Eighty-one years after striking truckers and police clashed on the streets of the Warehouse District, wounding 67 strikers and leaving two of them dead, a plaque will formally mark the location of that watershed moment in Minneapolis' labor history.

The commemorative plaque will be unveiled at an event on July 18 at 11 a.m. It will be installed on the side of the Sherwin Williams building on 3rd Street North, the spot where police shot and killed striker Henry Ness on July 20, 1934.

The violence of July 20 was one of several major events during the strike of 1934, which centered around a unionization effort by truckers across the city under the International Brotherhood of Teamsters.

A group called Remember 1934 raised the funds to pay for the plaque, which group member Keith Christensen said will cost between $3,000 and $5,000. The effort began last spring, but really took off after the group's street festival commemorating the 80th anniversary of the event.

"At the end of the day, I think it was important to recognize it visually," Christensen said. "That's what I think it does. It gives it a placemarker. There really isn't [one] for this event. And I think it's that important."

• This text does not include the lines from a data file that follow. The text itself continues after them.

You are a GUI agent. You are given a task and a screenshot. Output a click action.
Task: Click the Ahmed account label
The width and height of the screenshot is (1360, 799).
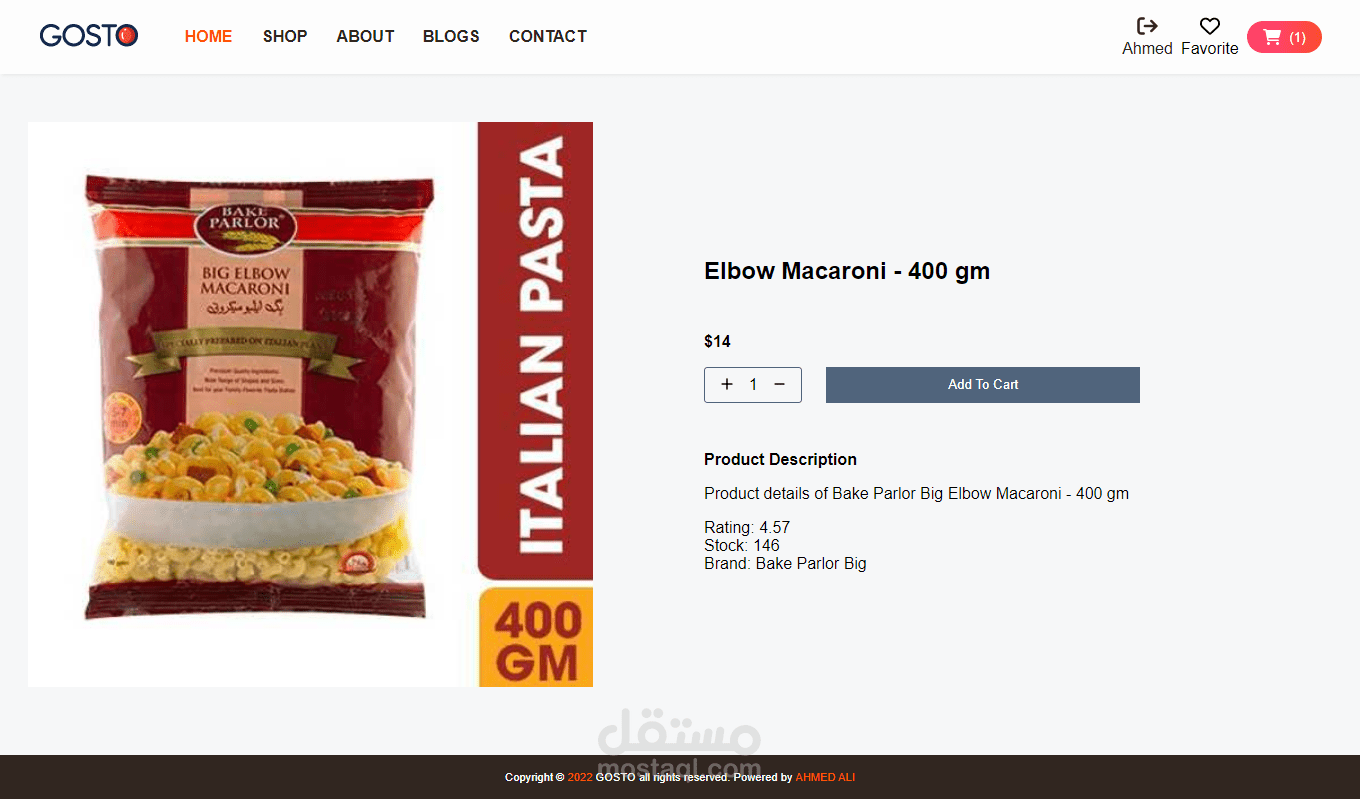(1147, 48)
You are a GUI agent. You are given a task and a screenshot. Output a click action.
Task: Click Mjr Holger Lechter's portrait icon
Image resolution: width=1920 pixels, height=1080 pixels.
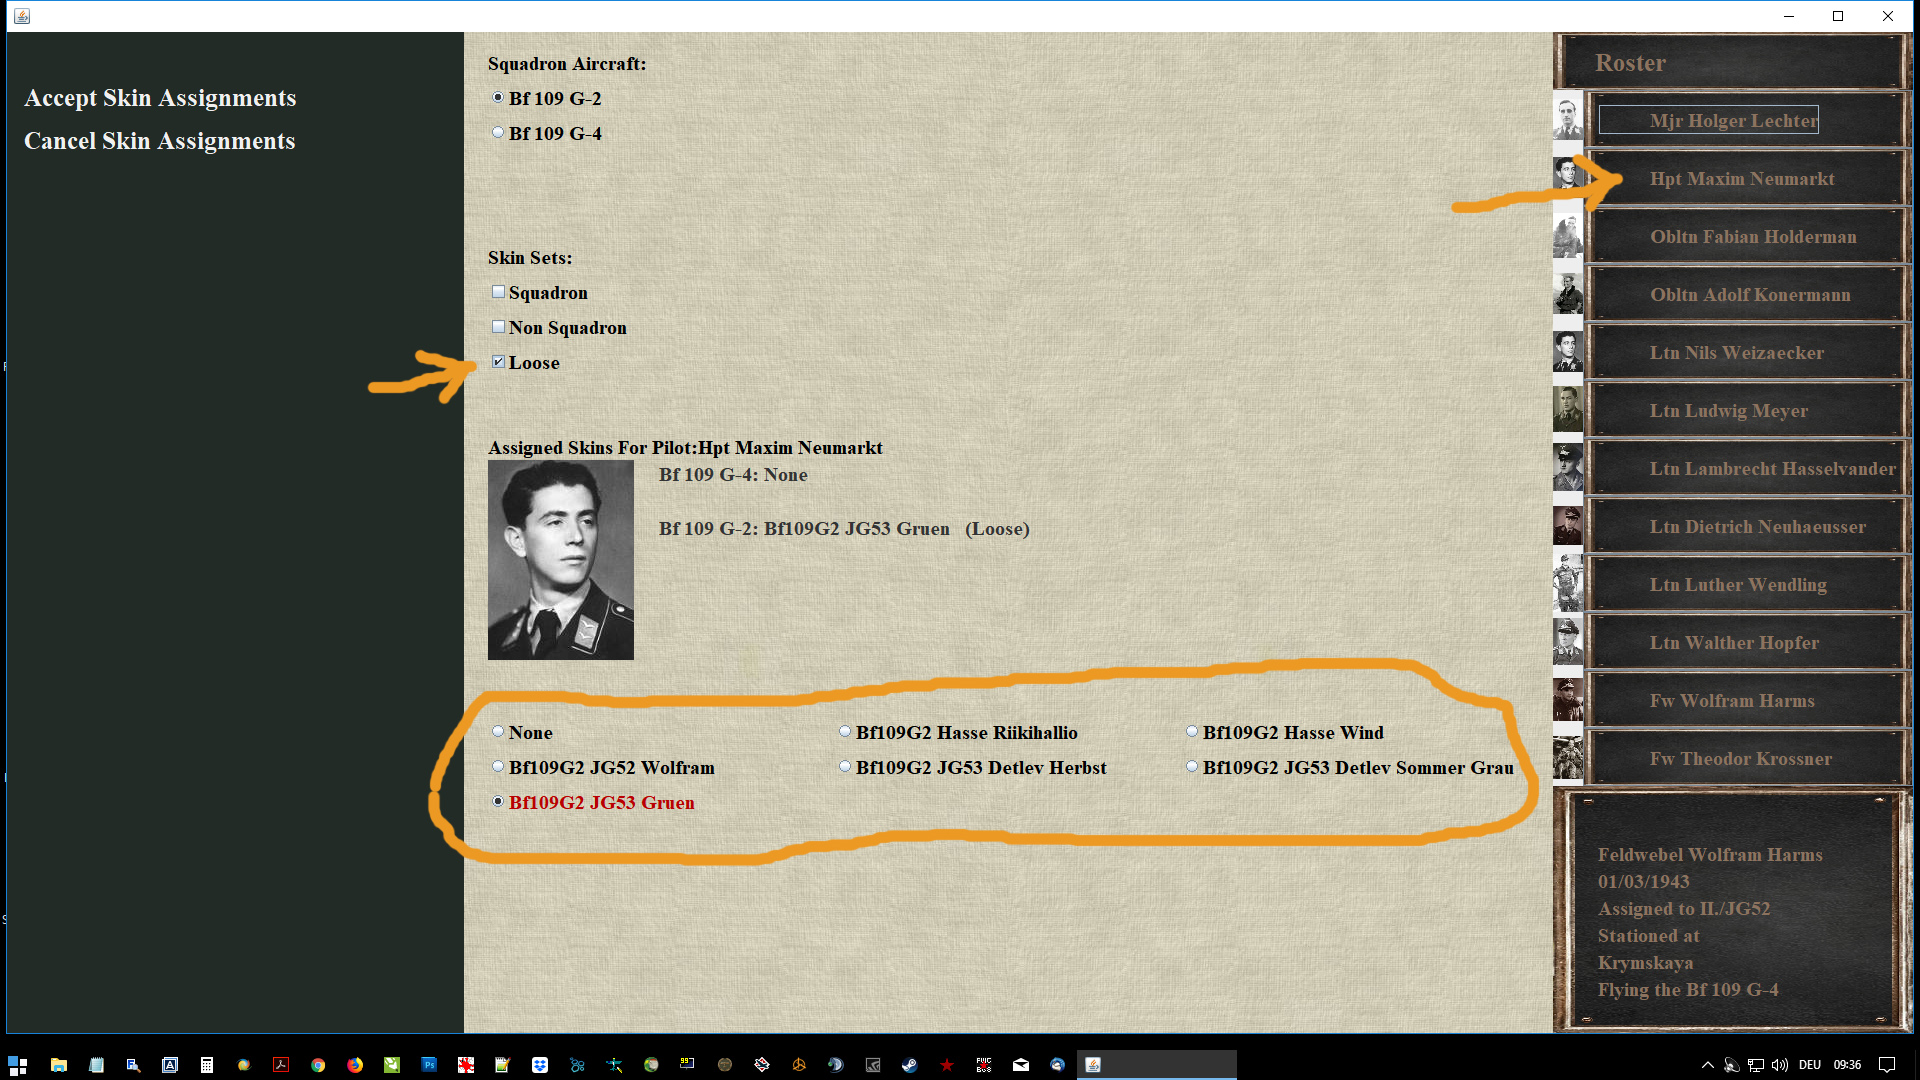click(x=1567, y=117)
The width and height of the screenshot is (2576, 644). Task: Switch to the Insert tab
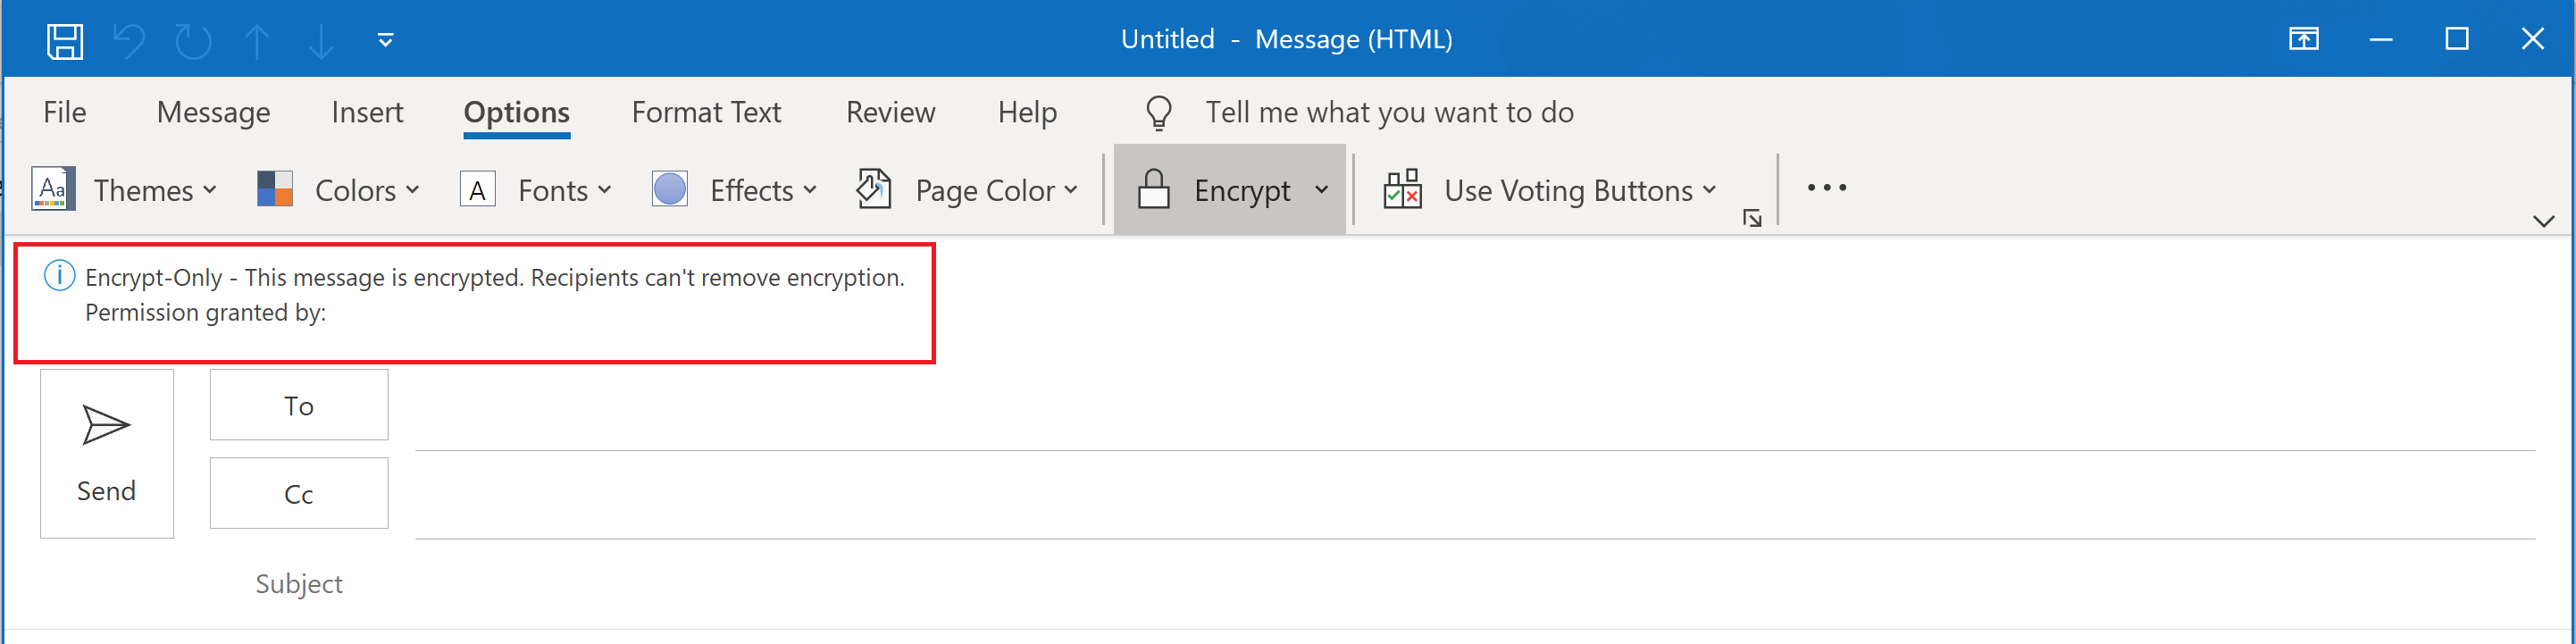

The night before the incident, police decided they would take it upon themselves to begin moving goods again, according to the book "Minneapolis in the Twentieth Century." Police first brought two trucks to the Slocum Bergren Company, loaded goods and left. In the afternoon, a third truck left a wholesaler with a heavily armed police escort. As unarmed strikers attempted to stop it, police opened fire and a bloody battle ensued.

Above: A rendering of how the plaque will look after it is installed.

"It was the galvanizing event. It really pushed over the top and led to a successful conclusion to the strike," Christensen said.

Another major incident during the strike, known as Deputies Run, occurred a month earlier in the market district. Strikers there used blunt instruments in a battle with police and their deputies, aimed at winning control of the market. Deputized business owner Arthur Lyman was killed in the violence, while special policeman Peter Erath died several days later.

That event will be harder to commemorate with a plaque, however, as it took place in the approximate location of where Target Field stands today. Dave Riehle with Remember 1934 said that event primarily took place on 2nd Avenue North between 5th and 6th Streets.

The plaque describes the overall importance of the strike in the city's labor history.

"The strike established the industrial form of union organization for the first time in the trucking industry and set the stage for massive organizing that eventually transformed the International Brotherhood of Teamsters into a union of more than one million members," it reads.